Die Bildsprache dieser Werke bewegt sich zwischen Traum und Wachheit und berührt unmittelbar die elementaren Ängste und Wünsche der Menschen. Es sind eschatologische Phantasien von Liebe, Tod, Vernichtung, Erlösung. Verankert in unserem kollektiven Gedächtnis und in jedem einzelnen Individuum.

Der Zauber dieser alten Stoffe liegt darin, dass sie erlauben, mit den einfachen Mitteln des Spektakels von dem Rätsel der Existenz und dem Geheimnis der Seele zu erzählen. Das reicht weit über jeden engen Begriff von Religion hinaus.

So wie die figurenreichen Portale mancher Kathedralen auch kein Dogma vermitteln, sondern ein berauschendes, allegorisches Bilderbuch vor dem menschlichen Auge aufblättern, das einfach nur von der Vielfalt der Schöpfung und von der hellen und der dunklen Seite allen Lebens erzählt.

In der elementaren Kraft dieser alten symbolischen Bilder liegt ihre Gegenwärtigkeit.

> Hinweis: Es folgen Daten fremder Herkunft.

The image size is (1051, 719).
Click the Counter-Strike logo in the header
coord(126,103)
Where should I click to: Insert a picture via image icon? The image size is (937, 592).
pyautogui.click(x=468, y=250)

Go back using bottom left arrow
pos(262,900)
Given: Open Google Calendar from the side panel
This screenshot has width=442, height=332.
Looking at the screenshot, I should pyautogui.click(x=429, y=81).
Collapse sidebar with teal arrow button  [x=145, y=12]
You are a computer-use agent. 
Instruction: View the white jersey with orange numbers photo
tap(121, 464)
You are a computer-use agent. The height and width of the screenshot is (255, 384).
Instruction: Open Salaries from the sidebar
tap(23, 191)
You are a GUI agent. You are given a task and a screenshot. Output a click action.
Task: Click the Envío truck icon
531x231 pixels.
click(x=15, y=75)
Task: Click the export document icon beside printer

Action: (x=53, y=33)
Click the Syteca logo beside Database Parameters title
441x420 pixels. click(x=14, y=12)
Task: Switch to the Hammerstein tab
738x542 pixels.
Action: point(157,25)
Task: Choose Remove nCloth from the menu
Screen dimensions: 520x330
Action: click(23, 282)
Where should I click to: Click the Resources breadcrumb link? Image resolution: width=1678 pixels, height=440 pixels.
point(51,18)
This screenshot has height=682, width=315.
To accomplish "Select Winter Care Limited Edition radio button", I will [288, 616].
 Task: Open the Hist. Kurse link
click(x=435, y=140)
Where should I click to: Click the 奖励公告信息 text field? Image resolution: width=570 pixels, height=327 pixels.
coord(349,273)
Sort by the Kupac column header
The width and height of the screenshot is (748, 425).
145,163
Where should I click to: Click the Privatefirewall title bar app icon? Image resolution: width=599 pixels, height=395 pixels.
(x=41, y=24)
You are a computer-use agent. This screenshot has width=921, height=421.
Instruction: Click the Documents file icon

Lust und Verlust. Totentanz und Vanitas.  Schließlich das Narrenschiff als Metapher auf eine absurde Welt, in der die Menschen ohne Orientierung treiben, mit Spaß, Lärm und Events die Zeit, die Angst und den Tod verjagen.

In diese Partie mischt sich der Teufel als ungebetener Gast, als Zeremonienmeister und Spielführer. Aber er hat hier nicht mehr die Größe und das Pathos von Miltons Protagonisten. Er ist eher eine tragikomische Gestalt, tief gekränkt und ein einsamer Hund, der versucht, über Gottes liebstes Spielzeug wieder hinein zu kommen in eine schon verlorene Partie. Also verführt er Eva zum Ungehorsam, zur Entdeckung der Sinnlichkeit und der Lust.

EVA: „Warum soll ich Verbotenes wollen?“

TEUFEL: „Weil du sie spürst, die Langeweile. Weil du schon ahnst, wie sehr in allem, in alldem hier die Ödnis steckt. Die immer gleichen, schönen Tage. Das Morgenrot. Unübertroffen. Das Abendlicht. Gewaltig, nett. Und jede Nacht das gleiche Bett.“

Es folgen Sündenfall, Verlust des Paradieses, das mühevolle eigene Leben. Die Zeit beginnt und mit ihr kommt der Tod auf die Welt. In einem mittelalterlichen Possenspiel stolpert der Tod wie ein ungelenkes Küken in die Welt. Anregung für die Figur in diesem Stück. Ein Kaspar Hauser von Tod, der, zu lange eingesperrt, nun zu jedermann hinlaufen, zu irgendjemand gehören möchte. Und der dann ganz fassungslos ist, weil alles Leben vor ihm flieht. Der Teufel spricht ihn an.

TEUFEL: „Du wirst von niemandem geliebt? Du bleibst dein Leben lang allein? Man kann auch ohne das Gedusel auf dieser Erde lustig sein. Befreund dich mit der Einsamkeit. Du bist ein Prinz, das Reich hier dein. Vorausgesetzt, du bist recht fleißig, holst du ne fette Ernte ein.“

Der Teufel sieht sich in der Rolle des Mentors. Um dem ungelenken Tod die Feinheiten seines Handwerks zu lehren, ruft er zum Reigen, zum Totentanz, ruft den König, den Bischof, den reichen Mann, die eitle junge Frau. Dann begegnet der Tod dem Bauern.

BAUER: „Mein Geist ist wirr. Mein Körper schwach. Was ich war und bin, zerbricht mir wie Glas.“

TOD: „ Vor langer Zeit bist du geboren. Und deiner Tage Zahl ist groß. Komm. Füg dich einfach in dein Los. Was kann es hier für dich noch geben. Der Tod ist besser als das Leben.“

Der Tod begleitet ihn, geht einfach mit. Der Teufel bleibt alleine zurück. Treibt durch die Zeit, leider unsterblich. Gelangweilt, verbittert, weil es in einer materialistischen Welt keine Aufgaben mehr gibt. Keine großen Seelen, mit denen zu ringen sich lohnt.

Um „dem Mahlwerk der Gedanken“ zu entkommen, zerstreut er sich ab und an mit einer der Kreaturen, die sein Diener Asassiel ihm zutreibt, der seinen Herrn bei Laune halten möchte. So begegnet der Teufel dem Simpl, einem einfältigen Menschen. Einfältig, wie es der alte Wortsinn meint – klar und offen, ohne Arg, ohne eine Falte der Seele. Simpl lädt den Fremden, den er für einen armen Menschen hält, zu seinem Fest, zu seiner Hochzeit. Der Teufel bedankt sich, indem er ihm die Augen öffnet.